Antonio, el vaquero de la ganadería, se levantó temprano como siempre. Ese día era uno más, aunque era especial. Era el día de Navidad. Se había acostado más tarde porque la cena familiar en el pueblo se había alargado. Pero allí estaba montado en el caballo cuando aún el sol no había roto la telaraña de la bruma matinal y una tímida niebla ocupaba el horizonte de las encinas de la dehesa. La humedad de los terrenos le obligó a no forzar al caballo. Tenía previsto dar su paseo diario para revisar el ganado, pero algo le obsesionaba. Era más que probable que su vaca preferida, Preciosa, hubiera parido. Y debí confirmarlo. Era su primer parto. Y, buen conocedor de los recovecos de la finca, se fue al lugar que las vacas elegían para sus partos.
Por el camino, Antonio pensó en muchas cosas. Sobre todo, pensó en los problemas de la sociedad española que le asombraban cuando podía ver algún informativo en la televisión. En la Nochebuena pasada se había hablado del suceso tremendo de esa joven de Zamora que fue a encontrar la muerte en una aldea de Huelva. Algo por dentro le corroía. Pensó que Dios, ese que había nacido esa noche, no debería permitir esas cosas. Y clamó a Dios para que se hiciera presente en la Tierra para que los que como él tenían dudas se reafirmaran en su existencia.
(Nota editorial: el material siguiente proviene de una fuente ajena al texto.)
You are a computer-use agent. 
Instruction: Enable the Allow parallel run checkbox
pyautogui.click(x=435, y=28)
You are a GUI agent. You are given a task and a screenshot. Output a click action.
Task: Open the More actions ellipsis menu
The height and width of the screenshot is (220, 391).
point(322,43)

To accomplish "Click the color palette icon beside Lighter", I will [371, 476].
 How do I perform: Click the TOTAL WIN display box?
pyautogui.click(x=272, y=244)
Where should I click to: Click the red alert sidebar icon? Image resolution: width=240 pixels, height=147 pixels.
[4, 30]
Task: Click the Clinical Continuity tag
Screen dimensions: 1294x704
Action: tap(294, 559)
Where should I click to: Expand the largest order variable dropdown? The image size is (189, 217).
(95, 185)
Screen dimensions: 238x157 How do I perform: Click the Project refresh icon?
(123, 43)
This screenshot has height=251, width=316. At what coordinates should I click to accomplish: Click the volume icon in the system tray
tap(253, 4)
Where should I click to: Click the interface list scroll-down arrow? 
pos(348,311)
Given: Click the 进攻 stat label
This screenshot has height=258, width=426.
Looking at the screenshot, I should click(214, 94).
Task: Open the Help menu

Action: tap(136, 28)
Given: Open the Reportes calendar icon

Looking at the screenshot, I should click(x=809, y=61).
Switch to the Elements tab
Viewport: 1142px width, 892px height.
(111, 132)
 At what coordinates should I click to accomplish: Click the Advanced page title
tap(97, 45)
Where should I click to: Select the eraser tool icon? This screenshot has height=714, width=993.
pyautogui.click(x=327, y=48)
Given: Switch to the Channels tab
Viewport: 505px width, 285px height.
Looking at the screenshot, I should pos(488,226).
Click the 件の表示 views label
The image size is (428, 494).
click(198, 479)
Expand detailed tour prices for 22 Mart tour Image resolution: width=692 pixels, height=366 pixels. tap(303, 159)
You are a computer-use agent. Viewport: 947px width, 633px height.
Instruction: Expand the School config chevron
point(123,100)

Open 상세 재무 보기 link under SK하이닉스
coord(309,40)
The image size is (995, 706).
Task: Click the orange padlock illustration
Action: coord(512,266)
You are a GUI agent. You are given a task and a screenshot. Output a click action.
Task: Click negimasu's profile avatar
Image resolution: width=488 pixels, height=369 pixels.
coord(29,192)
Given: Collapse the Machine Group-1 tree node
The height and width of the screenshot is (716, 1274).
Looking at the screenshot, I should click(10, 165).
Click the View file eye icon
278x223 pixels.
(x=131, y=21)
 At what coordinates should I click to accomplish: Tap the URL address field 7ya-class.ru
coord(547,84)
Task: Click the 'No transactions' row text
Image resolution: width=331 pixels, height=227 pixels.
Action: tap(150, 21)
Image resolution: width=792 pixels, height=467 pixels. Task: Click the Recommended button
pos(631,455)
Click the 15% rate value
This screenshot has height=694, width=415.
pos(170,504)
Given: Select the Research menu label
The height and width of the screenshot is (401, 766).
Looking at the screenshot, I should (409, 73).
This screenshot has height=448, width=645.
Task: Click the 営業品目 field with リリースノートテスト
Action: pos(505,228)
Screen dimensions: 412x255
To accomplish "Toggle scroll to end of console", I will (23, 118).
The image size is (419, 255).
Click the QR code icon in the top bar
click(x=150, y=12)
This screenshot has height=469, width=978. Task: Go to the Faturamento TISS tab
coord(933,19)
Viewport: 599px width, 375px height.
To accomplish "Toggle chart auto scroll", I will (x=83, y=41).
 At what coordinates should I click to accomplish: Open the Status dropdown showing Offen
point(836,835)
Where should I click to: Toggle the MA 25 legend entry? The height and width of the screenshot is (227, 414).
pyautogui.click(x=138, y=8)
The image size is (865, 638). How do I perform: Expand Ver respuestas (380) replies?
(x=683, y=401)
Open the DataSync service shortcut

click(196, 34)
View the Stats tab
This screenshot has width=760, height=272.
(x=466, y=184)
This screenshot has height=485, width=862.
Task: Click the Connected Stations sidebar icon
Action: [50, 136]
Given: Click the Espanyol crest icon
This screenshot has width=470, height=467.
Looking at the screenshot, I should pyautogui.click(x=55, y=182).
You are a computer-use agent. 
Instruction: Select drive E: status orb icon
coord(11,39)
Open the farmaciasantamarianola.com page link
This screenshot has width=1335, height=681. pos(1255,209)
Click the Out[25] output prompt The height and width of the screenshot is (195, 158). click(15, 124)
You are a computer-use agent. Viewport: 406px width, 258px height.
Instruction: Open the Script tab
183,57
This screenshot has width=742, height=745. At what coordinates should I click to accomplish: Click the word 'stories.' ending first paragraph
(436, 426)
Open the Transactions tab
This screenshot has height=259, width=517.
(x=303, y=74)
Así caminaba por los senderos cuando llegó a la zona escondida de matorrales donde estaba seguro que Preciosa había parido. Era su vaca preferida. Recordó su nacimiento, su belleza rematada, el día que fue tentada y su comportamiento bravo con el caballo y la muleta. Así pudo ser cubierta más tarde por Encendido, el semental más preciado. Antonio la había vigilado todo el tiempo en el que estuvo preñada. Y había llegado el día, porque ya debía haber parido.
La encontró en el sitio previsto. Un becerrillo tambaleante quería incorporarse mientras la vaca le lamía sus carnes. Preciosa observó al vaquero y éste adivinó una especie de mirada agradecida. Antonio se sintió trastornado. El milagro de la vida se había hecho presente de nuevo en la Nochebuena. Era verdad. Dios existía y estaba de forma permanente en nuestras vidas. Se hacía presente en las cosas de más enjundia y en las más pequeñas. Aliviado, dejó a la vaca con su precioso becerro. La naturaleza le había abierto los ojos el día de Navidad. Y siguió su camino buscando la existencia de Dios en cada rincón de la dehesa.